16.3035 · Motion · 2016-03-02
Département de l'intérieur
Liquidé
Wortlaut
Le Conseil fédéral est chargé de prendre les mesures nécessaires pour que les rentiers soient obligatoirement représentés - avec droit de vote - dans l'organe suprême de leur institution de prévoyance professionnelle tout en maintenant le principe de la gestion paritaire employés et employeurs.
Begründung
L'art. 51, al. 1, de la loi sur la prévoyance professionnelle vieillesse survivants et invalidité (LPP) prévoit que les "salariés et employeurs ont le droit de désigner le même nombre de représentants dans l'organe suprême de l'institution de prévoyance". En revanche, cette disposition ne mentionne pas les rentiers. Certes, certaines institutions de prévoyance autorisent des représentants des rentiers à assister aux séances de l'organe suprême à titre consultatif. Mais cette pratique n'est de loin pas généralisée, les représentants des rentiers n'ayant de surcroît pas de droit de vote.
Les décisions de l'organe suprême des institutions de prévoyance concernent pourtant les rentiers, notamment lorsqu'il s'agit de définir le taux d'intérêt technique ou de contrôler la concordance entre la fortune placée et les engagements. L'avoir de vieillesse accumulé par les rentiers lorsqu'ils étaient actifs, et sur la base duquel la rente est calculée au moment du départ à la retraite, continue d'être géré par leur institution de prévoyance. De toute évidence, les rentiers sont directement concernés par le bon fonctionnement de leur institution de prévoyance.
Pour corriger la situation actuelle tout en maintenant le principe de la gestion paritaire, on pourrait par exemple réserver aux rentiers un des sièges attribués aux salariés.
La motion 97.3126, déposée le 20 mars 1997 par le conseiller national Rudolf Steiner, avait déjà demandé une représentation des rentiers dans les organes des institutions de prévoyance. Acceptée le 20 juin 1997 par le Conseil national, sous la forme d'un postulat, cette demande a été classée sans suite lors des travaux liés à la première révision de la LPP au début des années 2000. Quant à la réforme de la prévoyance vieillesse 2020, elle n'aborde d'aucune manière cette question.
Compte tenu de l'évolution du rapport entre actifs et rentiers et des changements de la pyramide des âges, la question d'une représentation obligatoire des rentiers dans les organes des caisses de pension doit être réglée.
Antrag des Bundesrates
Le Conseil fédéral propose de rejeter la motion.

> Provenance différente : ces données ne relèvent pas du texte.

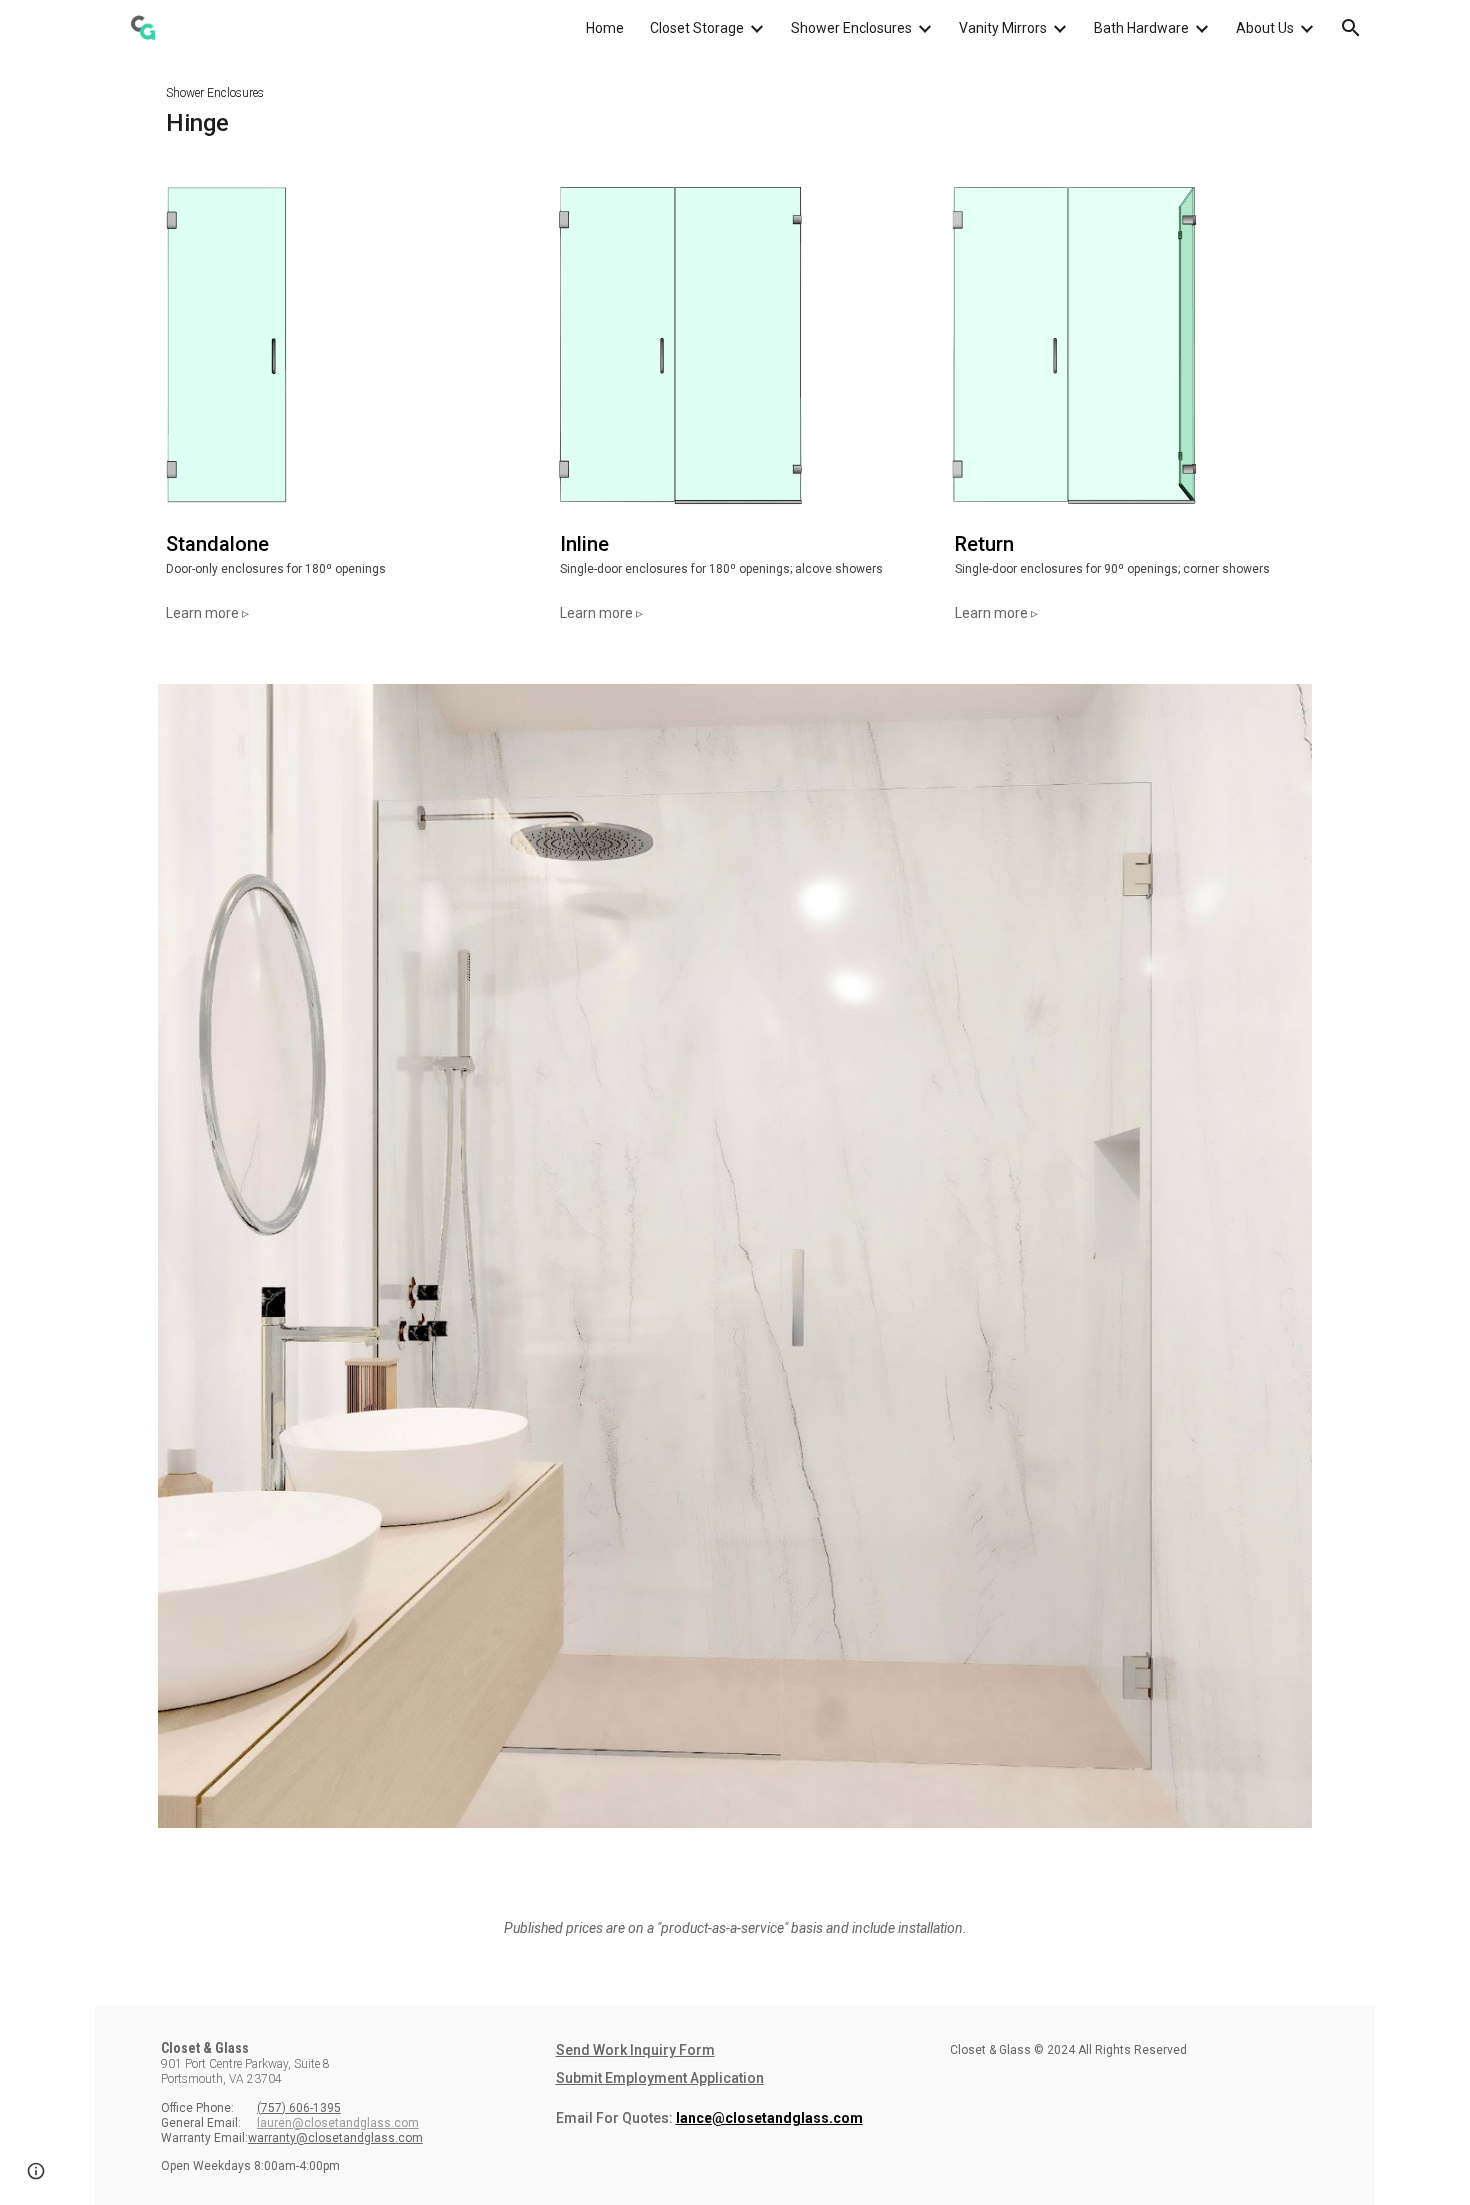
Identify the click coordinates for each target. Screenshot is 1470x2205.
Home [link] (605, 28)
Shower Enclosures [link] (851, 28)
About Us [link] (1265, 28)
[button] (1351, 28)
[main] (735, 107)
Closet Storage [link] (697, 28)
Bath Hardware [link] (1141, 28)
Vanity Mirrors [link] (1003, 28)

Stellungnahme des Bundesrates
Les risques de financement liés aux rentes en cours sont supportés uniquement par les salariés et les employeurs. Les rentes en cours étant garanties, les décisions incombant aux organes suprêmes citées par l'auteur de la motion, comme la définition du taux d'intérêt technique ou le contrôle de la concordance entre la fortune placée et les engagements, n'ont aucune influence : elles contribuent uniquement à alourdir les charges financières pesant sur les salariés et les employeurs. De ce fait, il ne se justifie pas d'accorder aux rentiers un droit légal de représentation avec droit de vote dans l'organe suprême des institutions de prévoyance.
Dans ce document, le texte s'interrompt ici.